Aktueller Stand Kinder- und Jugendpsychiatrie

08.02.2017

Die vollstationäre Versorgung von Patienten der Kinder- und Jugendpsychiatrie ist weiterhin das Ziel der Landkreis Mittweida Krankenhaus gGmbH. Über den aktuellen Stand wurde Anfang dieser Woche der Aufsichtsrat der Gesellschaft informiert.

Demnach läuft noch die Suche nach einem Chefarzt beziehungsweise einer Chefärztin. „Wir haben schon sehr intensive Gespräche mit erfahrenen und geeigneten Kandidaten sowie eine sehr konkrete Verhandlung geführt. Ein Kontrakt kam leider, trotz unseres großen Bemühens, nicht zustande“, erklärt Geschäftsführer Florian Claus. „Man spürt, dass diese Aufgabe für die Kandidaten interessant ist und dies macht uns Hoffnung bei der Suche. Der zeitliche Druck ist jedoch enorm hoch und es ist für alle Beteiligten eine Mammutaufgabe.“ Für weitere potentielle Ärzte ist die Frage des Chefarztes enorm wichtig und deshalb liege hier eine der höchsten Prioritäten.
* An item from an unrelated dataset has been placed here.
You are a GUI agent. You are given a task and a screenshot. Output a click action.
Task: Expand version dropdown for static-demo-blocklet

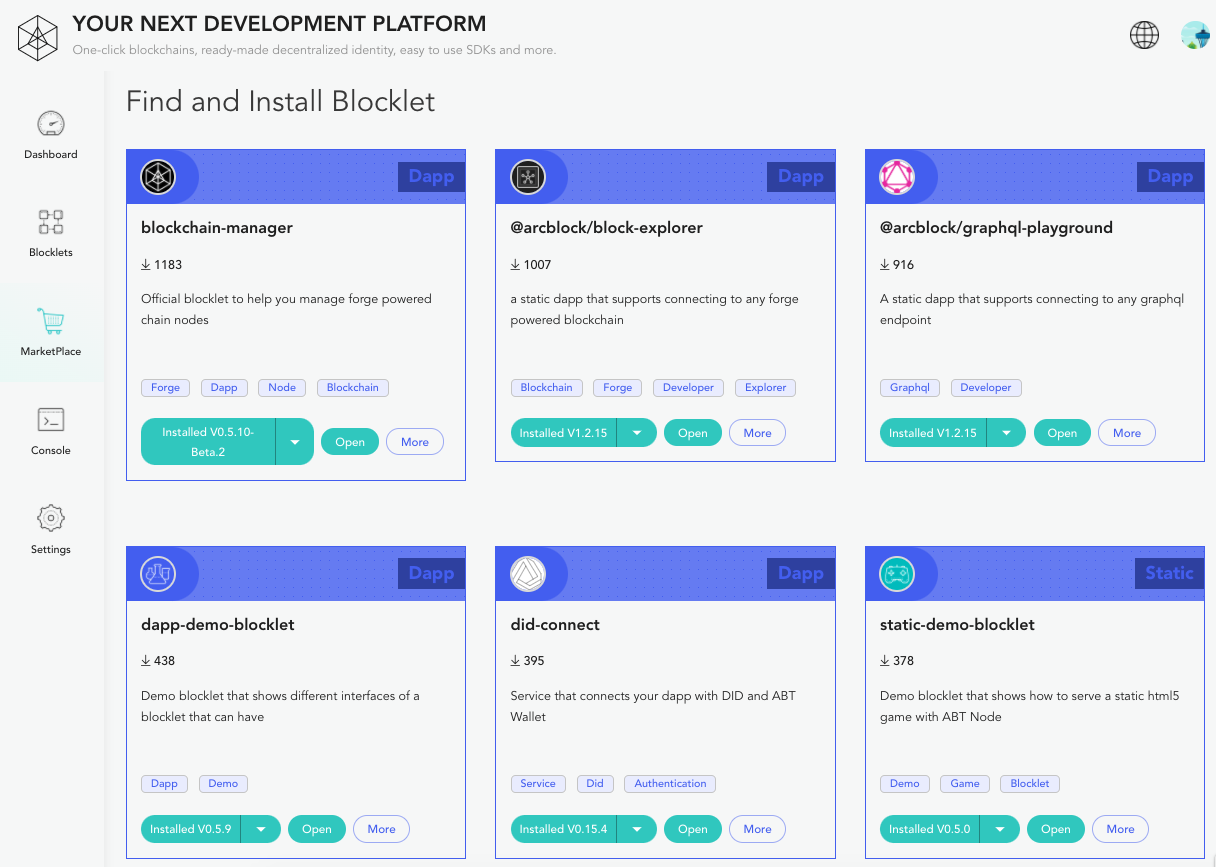(x=1000, y=829)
Ein weiterer Schwerpunkt, Patienten wieder in Chemnitz und Mittweida vollstationär zu betreuen, sind die Verhandlungen mit dem Städtischen Klinikum Chemnitz. Im Dezember wurde vom Landkreis Mittelsachsen, der Landkreis Mittweida Krankenhaus gGmbH und dem Klinikum Chemnitz eine Absichtserklärung unterzeichnet mit dem Ziel der vollstationären Versorgung an beiden Standorten. Auf unterschiedlichen Ebenen und in enger Abstimmung wird an einer gemeinsamen Lösung gearbeitet. Aufgrund der Komplexität der Thematik kann aktuell noch kein Umsetzungstermin genannt werden. „Die ärztliche Situation ist leider immer noch die große Hürde. Deutschlandweit werden diese Fachärzte gesucht. Ich bin optimistisch, dass das Engagement vieler Beteiligter für die beiden Standorte sich auszahlt und es wieder in Chemnitz und Mittweida entsprechende Angebote geben wird“, so Landrat Matthias Damm.

Hintergrund:

Die Landkreis Mittweida Krankenhaus gGmbH ist Träger der Kinder- und Jugendpsychiatrie mit den Standorten Chemnitz, Mittweida und Riesa. In Chemnitz und Mittweida ist laut Bettenplan eine vollstationäre Versorgung vorgesehen. Die Betreuung von vollstationären Patienten der Kinder- und Jugendpsychiatrie wurde zum 1. Dezember am Standort Chemnitz konzentriert. Grund ist die angespannte ärztliche Situation. Deshalb wird jetzt in einer neuen Form und damit auch an Lösungen für einen Betrieb an beiden Standorten gearbeitet. Am Standort Mittweida wird seit 1. Dezember eine tagesklinische Versorgung für bis zu elf Patienten angeboten.